We slogged up the trail. It was a steep, viewless climb of almost 1,000 feet elevation gain per mile through thick forest. The bushes were wet, and my companions put on gaiters that then became muddy. Several trees had fallen across the path. A group of hungry mosquitoes joined the party.
Then, finally, we broke out into subalpine meadows. Snow-topped mountains surrounded us. We stopped at a saddle and looked down into a wild, trail-less basin where two lakes, still partially frozen, gleamed in the sunlight. As we continued on to climb a small nearby peak, the views only got better.
There are popular sayings, embraced by many, that state that "it's not the destination, it's the journey." Miley Cyrus sang that it was the climb that was important, not the mountain itself. Even getting fit is often referred to as a "journey." These memes, quotes and thoughts celebrate the way to something as the most important part. The ending point is often portrayed as irrelevant.
This can often be true. I struggle with being end-focused when hiking or climbing. I dislike turning around or abandoning a trip due to weather or other problems. To combat this, I try to be conscious of the delightful things along the way: flowers, rushing creeks, the satisfaction of feeling fit enough to tackle steep inclines. It's important to enjoy it all.

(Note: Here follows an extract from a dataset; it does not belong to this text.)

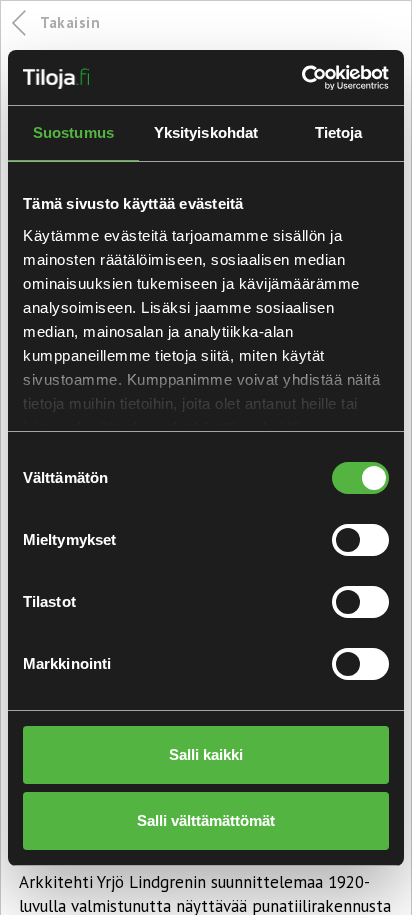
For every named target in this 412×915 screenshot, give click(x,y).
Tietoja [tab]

But as we sat on the pass looking at mountain peaks and hidden lakes, we thought: sometimes it really IS the destination. It's what makes the hard climb, the obstacles, and the annoyances worth it. Yes, the journey is important. It shows you what you really have in you. It's necessary. But sometimes your end point is what matters the most: when you get to a beautiful, serene place and look around, and think, that was tough, but being here makes it all worth it.